• **What the task asks**:
Please copy every line of the data in which the string "agent" appears.

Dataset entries

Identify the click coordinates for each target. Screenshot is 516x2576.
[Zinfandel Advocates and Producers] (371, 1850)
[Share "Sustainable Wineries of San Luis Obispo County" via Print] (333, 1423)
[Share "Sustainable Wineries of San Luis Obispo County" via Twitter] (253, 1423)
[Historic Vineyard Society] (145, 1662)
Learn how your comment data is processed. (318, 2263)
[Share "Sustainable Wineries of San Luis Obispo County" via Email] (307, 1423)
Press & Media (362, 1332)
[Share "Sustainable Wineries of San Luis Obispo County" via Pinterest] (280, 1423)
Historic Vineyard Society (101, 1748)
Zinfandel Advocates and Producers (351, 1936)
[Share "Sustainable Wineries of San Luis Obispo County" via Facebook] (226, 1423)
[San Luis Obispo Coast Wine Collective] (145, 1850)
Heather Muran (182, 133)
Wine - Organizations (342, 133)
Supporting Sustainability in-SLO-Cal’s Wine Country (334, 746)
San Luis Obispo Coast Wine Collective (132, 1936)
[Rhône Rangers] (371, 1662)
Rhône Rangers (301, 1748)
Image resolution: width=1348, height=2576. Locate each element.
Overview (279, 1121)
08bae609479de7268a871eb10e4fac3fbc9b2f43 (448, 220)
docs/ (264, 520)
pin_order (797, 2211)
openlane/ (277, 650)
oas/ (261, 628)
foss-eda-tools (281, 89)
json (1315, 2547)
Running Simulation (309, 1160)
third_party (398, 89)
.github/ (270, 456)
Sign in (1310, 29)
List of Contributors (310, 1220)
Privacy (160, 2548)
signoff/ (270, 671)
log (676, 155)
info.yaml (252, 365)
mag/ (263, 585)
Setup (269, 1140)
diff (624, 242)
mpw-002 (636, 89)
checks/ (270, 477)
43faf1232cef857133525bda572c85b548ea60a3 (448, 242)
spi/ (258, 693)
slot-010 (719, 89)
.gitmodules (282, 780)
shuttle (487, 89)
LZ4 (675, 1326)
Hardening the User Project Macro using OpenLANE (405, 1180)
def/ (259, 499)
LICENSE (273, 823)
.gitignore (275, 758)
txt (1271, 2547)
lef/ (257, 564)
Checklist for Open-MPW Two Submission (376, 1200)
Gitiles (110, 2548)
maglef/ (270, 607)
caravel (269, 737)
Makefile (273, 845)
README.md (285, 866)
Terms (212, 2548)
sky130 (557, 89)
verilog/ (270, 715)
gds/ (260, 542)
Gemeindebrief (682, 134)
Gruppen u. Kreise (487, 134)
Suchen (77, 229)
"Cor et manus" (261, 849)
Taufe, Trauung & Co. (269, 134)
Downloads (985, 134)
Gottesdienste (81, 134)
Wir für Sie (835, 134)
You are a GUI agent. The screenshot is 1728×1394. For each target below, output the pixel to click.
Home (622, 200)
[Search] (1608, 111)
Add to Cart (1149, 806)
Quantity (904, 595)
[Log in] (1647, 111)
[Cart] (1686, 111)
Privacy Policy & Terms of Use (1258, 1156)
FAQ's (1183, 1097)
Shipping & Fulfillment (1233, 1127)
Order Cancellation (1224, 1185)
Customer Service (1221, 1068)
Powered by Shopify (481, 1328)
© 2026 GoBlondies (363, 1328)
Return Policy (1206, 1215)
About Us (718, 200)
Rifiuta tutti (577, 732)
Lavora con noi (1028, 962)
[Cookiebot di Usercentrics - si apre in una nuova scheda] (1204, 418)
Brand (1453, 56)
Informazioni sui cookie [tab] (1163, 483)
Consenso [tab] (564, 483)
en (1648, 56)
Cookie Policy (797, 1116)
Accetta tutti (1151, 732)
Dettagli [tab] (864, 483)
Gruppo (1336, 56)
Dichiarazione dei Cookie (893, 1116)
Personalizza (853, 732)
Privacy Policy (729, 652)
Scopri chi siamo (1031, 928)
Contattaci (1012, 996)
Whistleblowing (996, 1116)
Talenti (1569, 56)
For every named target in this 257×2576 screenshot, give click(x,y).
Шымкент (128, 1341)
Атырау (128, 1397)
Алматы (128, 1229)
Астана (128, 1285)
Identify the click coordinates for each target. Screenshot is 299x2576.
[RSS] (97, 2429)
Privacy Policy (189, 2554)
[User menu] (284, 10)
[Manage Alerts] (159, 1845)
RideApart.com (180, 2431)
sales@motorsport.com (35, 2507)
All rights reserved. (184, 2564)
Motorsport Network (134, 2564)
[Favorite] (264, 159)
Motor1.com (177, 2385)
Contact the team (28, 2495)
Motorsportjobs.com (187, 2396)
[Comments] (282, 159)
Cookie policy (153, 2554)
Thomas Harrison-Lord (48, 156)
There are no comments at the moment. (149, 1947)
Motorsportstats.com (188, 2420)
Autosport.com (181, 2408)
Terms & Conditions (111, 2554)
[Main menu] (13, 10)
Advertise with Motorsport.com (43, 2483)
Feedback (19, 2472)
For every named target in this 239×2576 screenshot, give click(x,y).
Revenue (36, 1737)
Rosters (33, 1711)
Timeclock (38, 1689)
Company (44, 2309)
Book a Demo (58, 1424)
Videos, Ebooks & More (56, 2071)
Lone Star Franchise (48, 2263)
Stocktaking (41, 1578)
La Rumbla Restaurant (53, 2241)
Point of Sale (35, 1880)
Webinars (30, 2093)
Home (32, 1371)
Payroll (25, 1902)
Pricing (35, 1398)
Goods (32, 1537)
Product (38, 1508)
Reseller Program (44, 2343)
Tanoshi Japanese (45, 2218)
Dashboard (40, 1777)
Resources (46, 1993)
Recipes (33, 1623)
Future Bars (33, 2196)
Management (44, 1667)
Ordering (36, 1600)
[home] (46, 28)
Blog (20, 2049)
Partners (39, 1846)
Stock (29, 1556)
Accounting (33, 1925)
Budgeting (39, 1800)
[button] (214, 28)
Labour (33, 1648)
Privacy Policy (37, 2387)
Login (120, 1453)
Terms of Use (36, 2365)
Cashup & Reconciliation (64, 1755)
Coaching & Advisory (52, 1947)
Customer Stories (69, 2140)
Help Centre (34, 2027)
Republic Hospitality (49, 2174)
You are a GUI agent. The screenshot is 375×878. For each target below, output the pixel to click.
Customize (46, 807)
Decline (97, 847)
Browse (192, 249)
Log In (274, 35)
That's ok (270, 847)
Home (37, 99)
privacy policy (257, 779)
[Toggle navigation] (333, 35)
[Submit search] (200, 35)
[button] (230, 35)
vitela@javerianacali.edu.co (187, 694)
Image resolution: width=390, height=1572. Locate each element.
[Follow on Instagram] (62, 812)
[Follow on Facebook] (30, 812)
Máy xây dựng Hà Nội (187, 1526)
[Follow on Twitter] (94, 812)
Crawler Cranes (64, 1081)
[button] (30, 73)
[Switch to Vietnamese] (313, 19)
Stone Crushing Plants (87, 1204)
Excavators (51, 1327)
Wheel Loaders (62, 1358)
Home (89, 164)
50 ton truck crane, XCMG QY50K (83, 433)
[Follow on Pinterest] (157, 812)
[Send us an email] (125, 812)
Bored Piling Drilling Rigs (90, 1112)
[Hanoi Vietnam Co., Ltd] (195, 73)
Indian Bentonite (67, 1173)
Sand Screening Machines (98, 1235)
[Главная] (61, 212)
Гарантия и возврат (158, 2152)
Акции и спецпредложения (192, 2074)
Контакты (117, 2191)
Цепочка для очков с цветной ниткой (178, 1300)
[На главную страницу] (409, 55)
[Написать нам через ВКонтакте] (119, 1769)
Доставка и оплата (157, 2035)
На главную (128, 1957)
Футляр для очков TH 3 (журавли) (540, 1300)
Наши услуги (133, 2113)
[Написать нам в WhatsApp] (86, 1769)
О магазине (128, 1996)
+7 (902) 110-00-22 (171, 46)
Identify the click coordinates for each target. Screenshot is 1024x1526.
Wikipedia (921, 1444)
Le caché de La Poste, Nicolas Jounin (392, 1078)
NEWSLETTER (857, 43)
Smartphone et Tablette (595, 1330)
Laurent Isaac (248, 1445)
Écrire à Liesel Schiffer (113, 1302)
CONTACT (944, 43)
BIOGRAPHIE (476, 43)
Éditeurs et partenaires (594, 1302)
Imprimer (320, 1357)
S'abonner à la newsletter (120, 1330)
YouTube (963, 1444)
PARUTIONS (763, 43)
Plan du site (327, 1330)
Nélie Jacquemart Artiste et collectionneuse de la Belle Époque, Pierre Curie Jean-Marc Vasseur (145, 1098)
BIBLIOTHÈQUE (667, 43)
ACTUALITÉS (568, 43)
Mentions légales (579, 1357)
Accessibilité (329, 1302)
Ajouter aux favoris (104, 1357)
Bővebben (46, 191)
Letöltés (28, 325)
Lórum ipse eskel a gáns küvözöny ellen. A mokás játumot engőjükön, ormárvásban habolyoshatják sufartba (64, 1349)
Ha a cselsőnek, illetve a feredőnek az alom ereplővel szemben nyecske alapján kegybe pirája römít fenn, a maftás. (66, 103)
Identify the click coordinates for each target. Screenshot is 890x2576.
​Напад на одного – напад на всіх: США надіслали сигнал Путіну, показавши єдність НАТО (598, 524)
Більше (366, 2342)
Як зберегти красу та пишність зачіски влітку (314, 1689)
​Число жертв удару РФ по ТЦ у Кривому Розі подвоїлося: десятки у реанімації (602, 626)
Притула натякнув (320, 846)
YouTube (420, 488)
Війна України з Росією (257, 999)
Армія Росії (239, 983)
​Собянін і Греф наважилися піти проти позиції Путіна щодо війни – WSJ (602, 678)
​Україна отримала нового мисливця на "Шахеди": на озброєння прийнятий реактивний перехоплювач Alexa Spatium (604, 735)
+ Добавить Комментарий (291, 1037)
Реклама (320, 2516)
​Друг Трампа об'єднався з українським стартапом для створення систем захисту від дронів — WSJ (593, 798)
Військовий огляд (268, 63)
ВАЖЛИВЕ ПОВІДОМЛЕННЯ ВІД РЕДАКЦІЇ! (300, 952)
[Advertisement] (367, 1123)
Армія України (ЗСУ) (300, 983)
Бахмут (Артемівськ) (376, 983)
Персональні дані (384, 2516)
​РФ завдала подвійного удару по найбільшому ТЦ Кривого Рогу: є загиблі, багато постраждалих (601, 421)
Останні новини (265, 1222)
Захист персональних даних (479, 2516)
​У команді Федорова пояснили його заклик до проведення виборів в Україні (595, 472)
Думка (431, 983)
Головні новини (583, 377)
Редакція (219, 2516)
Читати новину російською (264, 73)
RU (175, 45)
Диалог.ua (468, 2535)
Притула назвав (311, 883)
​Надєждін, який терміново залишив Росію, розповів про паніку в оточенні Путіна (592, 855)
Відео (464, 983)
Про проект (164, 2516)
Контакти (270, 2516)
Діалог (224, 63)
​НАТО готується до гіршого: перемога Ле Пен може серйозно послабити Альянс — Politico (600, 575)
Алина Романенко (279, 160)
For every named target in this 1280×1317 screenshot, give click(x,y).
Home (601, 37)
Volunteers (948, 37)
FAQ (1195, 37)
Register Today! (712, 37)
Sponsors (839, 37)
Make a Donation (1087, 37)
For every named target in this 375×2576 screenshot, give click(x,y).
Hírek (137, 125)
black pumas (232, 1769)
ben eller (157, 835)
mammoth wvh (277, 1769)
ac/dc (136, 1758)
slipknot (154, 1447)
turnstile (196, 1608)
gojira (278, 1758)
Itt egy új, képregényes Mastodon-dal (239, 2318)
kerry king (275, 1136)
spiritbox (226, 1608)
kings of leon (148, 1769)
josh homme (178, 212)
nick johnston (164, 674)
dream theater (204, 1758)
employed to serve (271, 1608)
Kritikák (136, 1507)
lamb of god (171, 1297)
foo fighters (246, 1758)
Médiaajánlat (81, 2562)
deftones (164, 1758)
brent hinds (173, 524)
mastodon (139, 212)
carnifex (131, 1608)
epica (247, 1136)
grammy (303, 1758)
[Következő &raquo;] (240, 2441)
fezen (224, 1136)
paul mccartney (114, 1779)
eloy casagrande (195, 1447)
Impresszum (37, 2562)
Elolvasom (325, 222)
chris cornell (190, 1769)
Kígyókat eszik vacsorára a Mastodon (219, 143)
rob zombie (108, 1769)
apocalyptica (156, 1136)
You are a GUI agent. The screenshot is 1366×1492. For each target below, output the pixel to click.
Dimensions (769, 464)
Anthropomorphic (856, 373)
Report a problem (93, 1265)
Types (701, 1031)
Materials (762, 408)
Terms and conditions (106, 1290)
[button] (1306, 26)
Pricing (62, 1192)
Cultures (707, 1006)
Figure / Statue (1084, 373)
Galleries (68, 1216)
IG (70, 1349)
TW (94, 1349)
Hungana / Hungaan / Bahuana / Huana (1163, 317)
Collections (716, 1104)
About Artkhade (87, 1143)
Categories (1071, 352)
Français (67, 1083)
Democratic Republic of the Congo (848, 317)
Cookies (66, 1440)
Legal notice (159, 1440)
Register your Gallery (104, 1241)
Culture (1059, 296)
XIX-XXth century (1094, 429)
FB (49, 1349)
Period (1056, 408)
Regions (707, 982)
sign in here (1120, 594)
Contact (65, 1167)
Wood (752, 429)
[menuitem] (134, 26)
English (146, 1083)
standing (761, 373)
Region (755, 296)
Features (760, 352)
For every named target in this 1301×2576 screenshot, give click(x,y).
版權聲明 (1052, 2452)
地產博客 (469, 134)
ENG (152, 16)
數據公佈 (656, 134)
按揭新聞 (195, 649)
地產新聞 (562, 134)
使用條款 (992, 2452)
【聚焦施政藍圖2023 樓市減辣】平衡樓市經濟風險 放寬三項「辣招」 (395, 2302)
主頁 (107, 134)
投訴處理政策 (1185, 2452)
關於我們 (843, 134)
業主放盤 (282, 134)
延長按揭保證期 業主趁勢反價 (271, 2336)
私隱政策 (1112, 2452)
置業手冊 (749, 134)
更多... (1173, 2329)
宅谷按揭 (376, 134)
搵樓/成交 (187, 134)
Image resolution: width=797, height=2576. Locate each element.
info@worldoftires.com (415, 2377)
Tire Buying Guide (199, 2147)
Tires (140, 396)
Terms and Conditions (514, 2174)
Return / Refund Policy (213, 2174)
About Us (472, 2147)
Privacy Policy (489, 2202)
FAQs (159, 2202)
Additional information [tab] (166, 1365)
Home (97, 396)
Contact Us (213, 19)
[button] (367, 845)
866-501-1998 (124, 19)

• **Result of this task**:
You are a GUI agent. The screenshot is 1728×1394. For each target below, output the pixel to click.
You are a GUI agent. The screenshot is 375×878. For each target below, output the pixel to click.
You are a GUI agent. The screenshot is 1366×1492. For each target below, output the pixel to click.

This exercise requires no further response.